• Records provided:
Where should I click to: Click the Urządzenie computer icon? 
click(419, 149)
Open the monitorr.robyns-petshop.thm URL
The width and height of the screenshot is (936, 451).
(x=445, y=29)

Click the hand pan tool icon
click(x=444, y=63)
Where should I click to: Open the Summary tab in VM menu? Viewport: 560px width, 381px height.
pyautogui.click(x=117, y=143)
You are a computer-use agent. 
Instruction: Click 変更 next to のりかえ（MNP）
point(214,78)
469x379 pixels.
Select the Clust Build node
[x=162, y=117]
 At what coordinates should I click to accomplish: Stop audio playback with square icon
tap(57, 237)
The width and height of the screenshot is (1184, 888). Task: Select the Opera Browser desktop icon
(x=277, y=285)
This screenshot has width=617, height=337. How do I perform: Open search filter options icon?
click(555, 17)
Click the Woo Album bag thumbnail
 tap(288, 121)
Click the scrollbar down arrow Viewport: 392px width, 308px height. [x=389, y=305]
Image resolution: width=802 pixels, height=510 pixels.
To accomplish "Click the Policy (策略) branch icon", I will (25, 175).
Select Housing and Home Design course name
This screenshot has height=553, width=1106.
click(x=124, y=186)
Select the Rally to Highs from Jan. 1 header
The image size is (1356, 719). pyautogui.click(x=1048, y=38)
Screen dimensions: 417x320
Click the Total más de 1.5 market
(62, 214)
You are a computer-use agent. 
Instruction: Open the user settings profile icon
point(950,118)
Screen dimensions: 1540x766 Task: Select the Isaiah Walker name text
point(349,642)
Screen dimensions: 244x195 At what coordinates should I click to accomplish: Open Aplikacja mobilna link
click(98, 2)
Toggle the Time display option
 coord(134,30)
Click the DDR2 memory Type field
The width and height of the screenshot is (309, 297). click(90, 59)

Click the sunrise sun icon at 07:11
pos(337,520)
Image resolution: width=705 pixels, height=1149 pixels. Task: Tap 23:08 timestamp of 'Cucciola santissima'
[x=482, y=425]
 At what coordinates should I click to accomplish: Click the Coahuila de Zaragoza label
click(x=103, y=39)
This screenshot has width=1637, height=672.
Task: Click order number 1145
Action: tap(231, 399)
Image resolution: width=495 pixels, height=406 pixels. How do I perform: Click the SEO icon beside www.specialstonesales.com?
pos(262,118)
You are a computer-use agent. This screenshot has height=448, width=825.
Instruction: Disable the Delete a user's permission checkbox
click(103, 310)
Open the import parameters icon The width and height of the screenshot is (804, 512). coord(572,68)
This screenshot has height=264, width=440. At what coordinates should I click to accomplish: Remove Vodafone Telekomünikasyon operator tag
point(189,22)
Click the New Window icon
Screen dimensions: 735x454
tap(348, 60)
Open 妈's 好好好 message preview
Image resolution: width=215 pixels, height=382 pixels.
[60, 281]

• Required work:
Reproduce every line above without error.

• Solution to this problem:
Where should I click to: Click the Urządzenie computer icon? 
click(419, 149)
Open the monitorr.robyns-petshop.thm URL
The width and height of the screenshot is (936, 451).
(x=445, y=29)

Click the hand pan tool icon
click(x=444, y=63)
Where should I click to: Open the Summary tab in VM menu? Viewport: 560px width, 381px height.
pyautogui.click(x=117, y=143)
You are a computer-use agent. 
Instruction: Click 変更 next to のりかえ（MNP）
point(214,78)
469x379 pixels.
Select the Clust Build node
[x=162, y=117]
 At what coordinates should I click to accomplish: Stop audio playback with square icon
tap(57, 237)
The width and height of the screenshot is (1184, 888). Task: Select the Opera Browser desktop icon
(x=277, y=285)
This screenshot has width=617, height=337. How do I perform: Open search filter options icon?
click(555, 17)
Click the Woo Album bag thumbnail
 tap(288, 121)
Click the scrollbar down arrow Viewport: 392px width, 308px height. [x=389, y=305]
Image resolution: width=802 pixels, height=510 pixels.
To accomplish "Click the Policy (策略) branch icon", I will (25, 175).
Select Housing and Home Design course name
This screenshot has height=553, width=1106.
click(x=124, y=186)
Select the Rally to Highs from Jan. 1 header
The image size is (1356, 719). pyautogui.click(x=1048, y=38)
Screen dimensions: 417x320
Click the Total más de 1.5 market
(62, 214)
You are a computer-use agent. 
Instruction: Open the user settings profile icon
point(950,118)
Screen dimensions: 1540x766 Task: Select the Isaiah Walker name text
point(349,642)
Screen dimensions: 244x195 At what coordinates should I click to accomplish: Open Aplikacja mobilna link
click(98, 2)
Toggle the Time display option
 coord(134,30)
Click the DDR2 memory Type field
The width and height of the screenshot is (309, 297). click(90, 59)

Click the sunrise sun icon at 07:11
pos(337,520)
Image resolution: width=705 pixels, height=1149 pixels. Task: Tap 23:08 timestamp of 'Cucciola santissima'
[x=482, y=425]
 At what coordinates should I click to accomplish: Click the Coahuila de Zaragoza label
click(x=103, y=39)
This screenshot has width=1637, height=672.
Task: Click order number 1145
Action: tap(231, 399)
Image resolution: width=495 pixels, height=406 pixels. How do I perform: Click the SEO icon beside www.specialstonesales.com?
pos(262,118)
You are a computer-use agent. This screenshot has height=448, width=825.
Instruction: Disable the Delete a user's permission checkbox
click(103, 310)
Open the import parameters icon The width and height of the screenshot is (804, 512). coord(572,68)
This screenshot has height=264, width=440. At what coordinates should I click to accomplish: Remove Vodafone Telekomünikasyon operator tag
point(189,22)
Click the New Window icon
Screen dimensions: 735x454
tap(348, 60)
Open 妈's 好好好 message preview
Image resolution: width=215 pixels, height=382 pixels.
[60, 281]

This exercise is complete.